Reversed and remanded for further proceedings not inconsistent with this opinion.
DANAHER, Circuit Judge (dissenting).
The District Judge in his Memorandum and Order noted that the material facts are not in issue. He found that the appellee issued to the appellant an automobile insurance policy which became effective on July 9, 1964 and was to run for one year. The policy contained a clause 17 which provided that after the policy had been in effect for 60 days the insurer "shall not exercise its right to cancel the insurance" except for stated and specific reasons.
Before the policy had been in effect for 60 days the Company on August 31, 1964 mailed to the appellant a cancellation notice, as the trial judge found. Appended as an exhibit to the appellant's amended complaint, that notice recited that the policy issued to the appellant "is hereby CANCELLED as of 12:01 A.M. the 10 day of September, 1964, from and after which day and hour the policy will no longer be in force."
Clause 16 of the policy had provided "The mailing of notice as aforesaid shall be sufficient proof of notice." Thus, we have here no question as to the mailing or the receipt of the notice. Cf. Seaboard Mut. Casualty Co. v. Profit, 108 F.2d 597, 126 A.L.R. 1105 (4 Cir. 1940).
Clause 16 of the policy further provided:
"This policy may be canceled by the company by mailing to the insured * * * at the address shown in this policy written notice stating when not less than ten days thereafter such cancellation shall be effective."
The District Code contains no prescribed form for cancellation of automobile liability policies, but, interestingly enough, D.C.CODE § 35-712 (1961) prescribes basic provisions for individual accident and sickness policies. As to cancellation, the prescribed form provides that the insurer may cancel a policy by written notice mailed to the last address of the insured, "stating when, not less than five days thereafter, such cancellation shall be effective."
I see no slightest ambiguity in that language, all but identical to that in the instant case. I gather that the Superintendent of Insurance discerned no ambiguity in such language.
====
Stated exercise 1 => Reproduce the passage of the dissent starting with "DANAHER, Circuit Judge" and going on through "and specific reasons.".

Dataset records =>
====
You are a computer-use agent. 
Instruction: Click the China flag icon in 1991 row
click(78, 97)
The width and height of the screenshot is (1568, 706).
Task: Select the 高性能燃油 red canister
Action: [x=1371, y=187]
====
Stated exercise 2 => Rewrite every line of the records as a Markdown table with the columns n and Line, numbering the rows and leaving out blank lines.

Expected output 1 =>
DANAHER, Circuit Judge (dissenting).
The District Judge in his Memorandum and Order noted that the material facts are not in issue. He found that the appellee issued to the appellant an automobile insurance policy which became effective on July 9, 1964 and was to run for one year. The policy contained a clause 17 which provided that after the policy had been in effect for 60 days the insurer "shall not exercise its right to cancel the insurance" except for stated and specific reasons.

Expected output 2 =>
| n | Line |
|---|---|
| 1 | You are a computer-use agent.  |
| 2 | Instruction: Click the China flag icon in 1991 row |
| 3 | click(78, 97) |
| 4 | The width and height of the screenshot is (1568, 706). |
| 5 | Task: Select the 高性能燃油 red canister |
| 6 | Action: [x=1371, y=187] |